Reserved Instances are a billing discount applied to On-Demand instances that match the reservation attributes. You do not get a dedicated physical server unless you purchase a Dedicated Host.

Mistake

You can only use one instance type per account.

Correct

You can launch many instances of different types simultaneously, subject to service limits (e.g., default limit of 5-20 vCPUs per region, adjustable).

Mistake

Spot Instances are always cheaper than On-Demand.

Correct

Spot Instances can be up to 90% cheaper, but they can be terminated by AWS with a 2-minute notice. They are not suitable for all workloads, and the price can fluctuate.

Frequently Asked Questions

What is the difference between stopping and terminating an EC2 instance?

Stopping an instance shuts it down gracefully; you can start it again later. The root EBS volume persists. You are not charged for compute while stopped, but you are charged for EBS storage.

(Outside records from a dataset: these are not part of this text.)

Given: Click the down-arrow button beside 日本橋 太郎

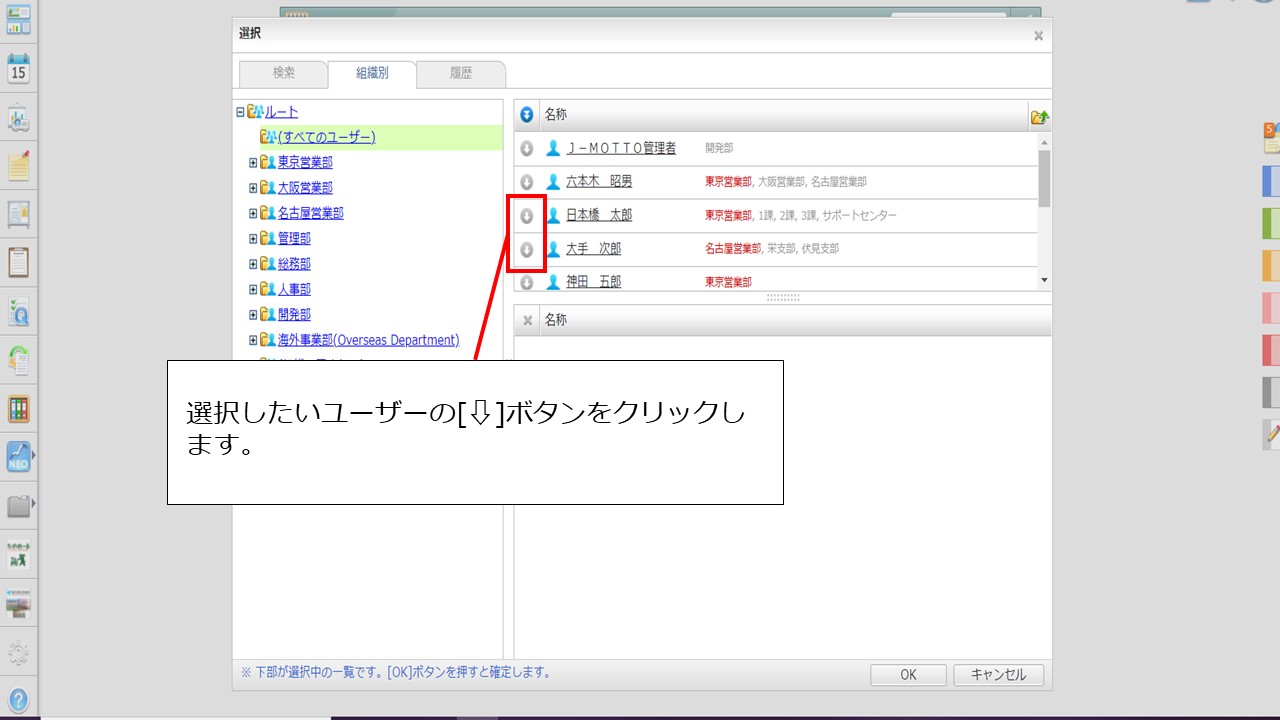Looking at the screenshot, I should pyautogui.click(x=527, y=216).
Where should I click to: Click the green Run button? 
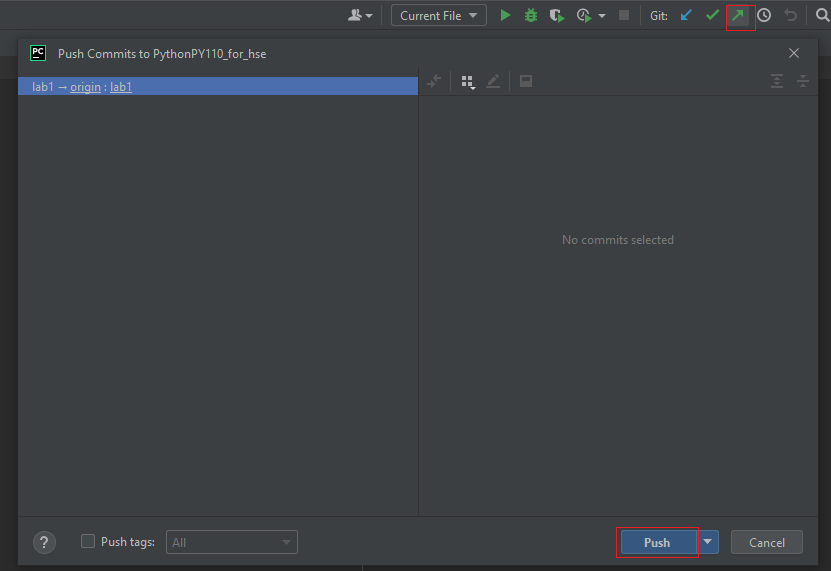[505, 16]
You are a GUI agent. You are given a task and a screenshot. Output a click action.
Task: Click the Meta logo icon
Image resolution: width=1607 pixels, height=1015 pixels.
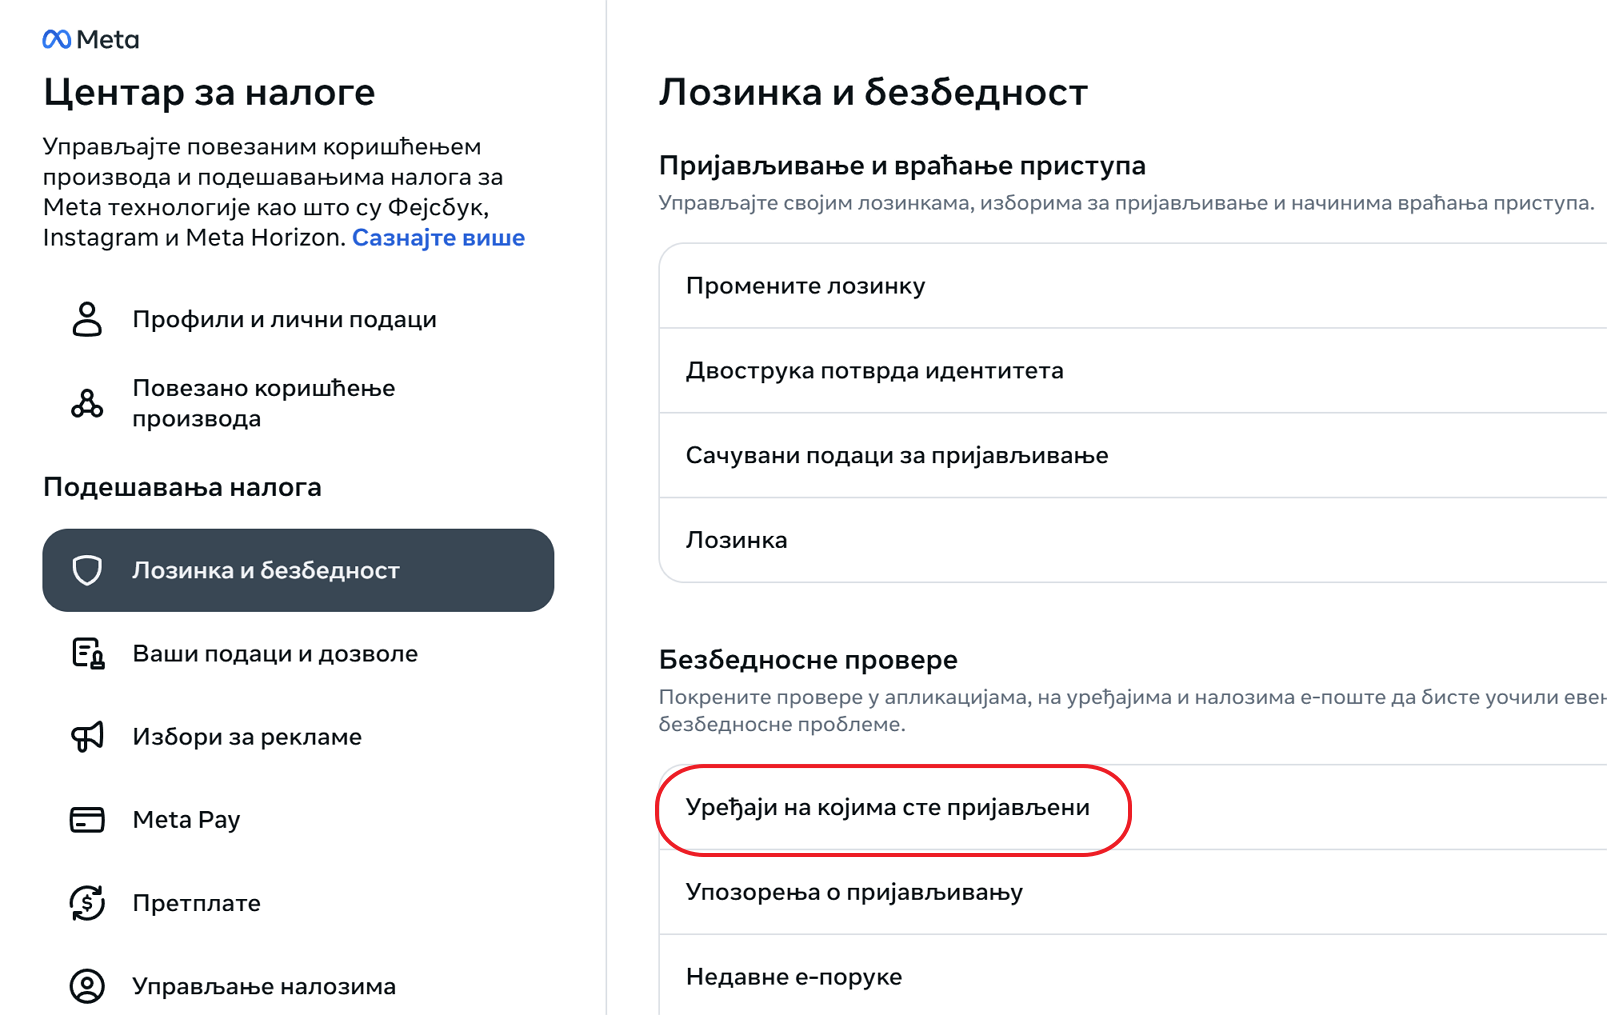coord(57,39)
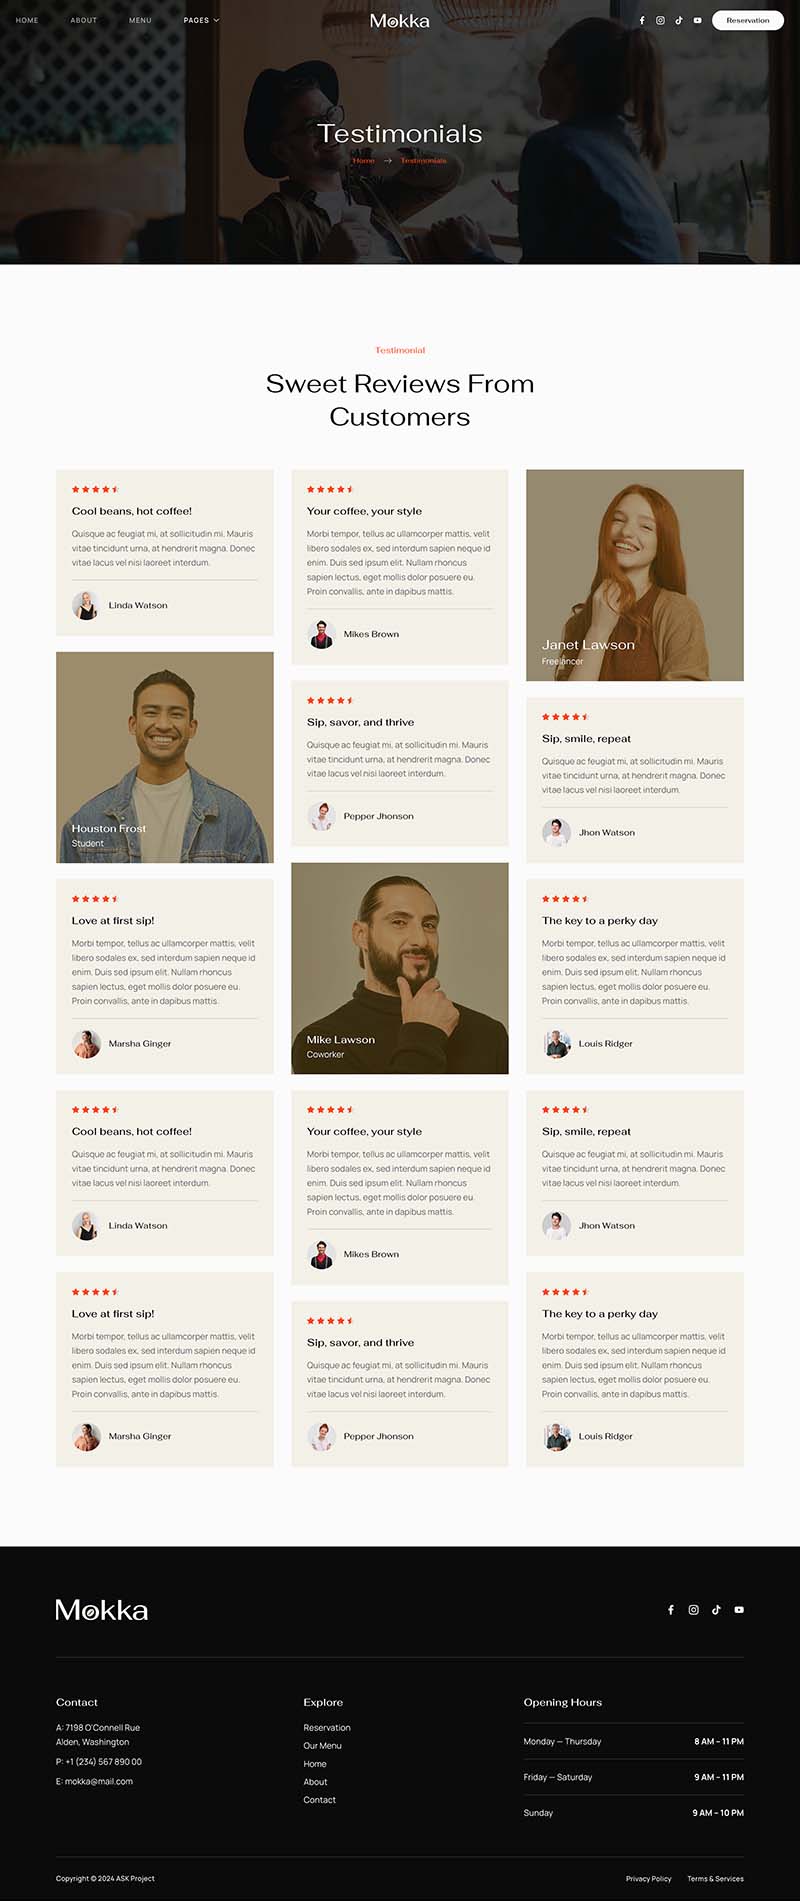Click Home breadcrumb link
This screenshot has width=800, height=1901.
(364, 160)
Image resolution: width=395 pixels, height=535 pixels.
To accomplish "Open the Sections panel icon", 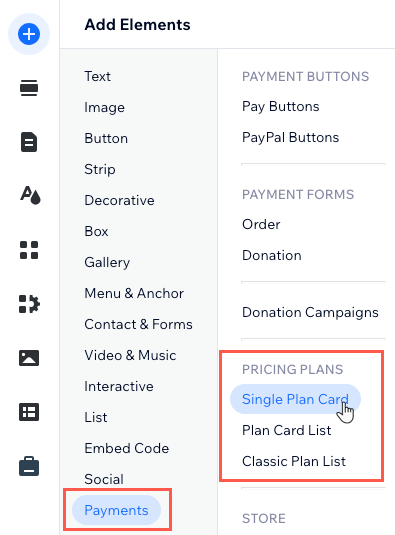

Terminating an instance permanently deletes it; you cannot recover it. By default, the root EBS volume is also deleted (you can change this by disabling 'Delete on Termination'). Terminated instances are not billed for compute or storage (except for any volumes you explicitly set to not delete).

Can I change the instance type after launching an EC2 instance?

Yes, you can change the instance type (e.g., from t2.micro to t3.small) by stopping the instance, then selecting 'Change Instance Type' from the Actions menu. The instance must be in the 'stopped' state. Not all instance types are compatible; the new type must be supported by the AMI and the instance's virtualization type (HVM or PV). After changing, start the instance. Note that changing the instance type may move the instance to a different underlying host.

What is the difference between a security group and a network ACL?

A security group acts as a virtual firewall for an EC2 instance. It is stateful: if you allow inbound traffic, the outbound return traffic is automatically allowed, regardless of outbound rules. A network ACL (NACL) acts as a firewall for a subnet. It is stateless: you must explicitly allow both inbound and outbound traffic. Security groups support allow rules only; NACLs support allow and deny rules. Security groups are evaluated as a whole; NACLs are evaluated in order by rule number.

What is an Elastic IP and why would I use it?

An Elastic IP is a static, public IPv4 address that you can associate with an EC2 instance. By default, when you stop and start an instance, its public IP changes. If you need a consistent public IP for DNS or whitelisting, you use an Elastic IP. You are charged for an Elastic IP if it is not associated with a running instance (to encourage efficient use). You can remap an Elastic IP to another instance quickly, which is useful for failover.

How does EC2 billing work for partial hours?

As of October 2017, EC2 billing is per second (with a 60-second minimum) for On-Demand, Reserved, and Spot Instances that run Linux. For instances running Windows or other operating systems, billing is per hour (minimum 1 hour). The per-second billing applies to instances launched in any region. This change made short-lived instances more cost-effective.

What is the difference between EBS and instance store?

EBS (Elastic Block Store) provides persistent block-level storage volumes that can be attached to an EC2 instance. Data persists even if the instance is stopped or terminated (unless you choose to delete on termination). Instance store provides temporary block-level storage that is physically attached to the host computer. Data on instance store persists only during the lifetime of the instance; if the instance stops, terminates, or fails, data is lost. Instance store is ideal for temporary data like caches, buffers, or scratch data.

Can I run a database on EC2 instead of using RDS?

Yes, you can install and manage a database (e.g., MySQL, PostgreSQL, Oracle) directly on an EC2 instance. This gives you full control over the database configuration, but you are responsible for backups, patching, replication, and high availability. AWS RDS is a managed database service that automates these tasks. The exam may ask you to choose between EC2 and RDS based on control vs. management overhead.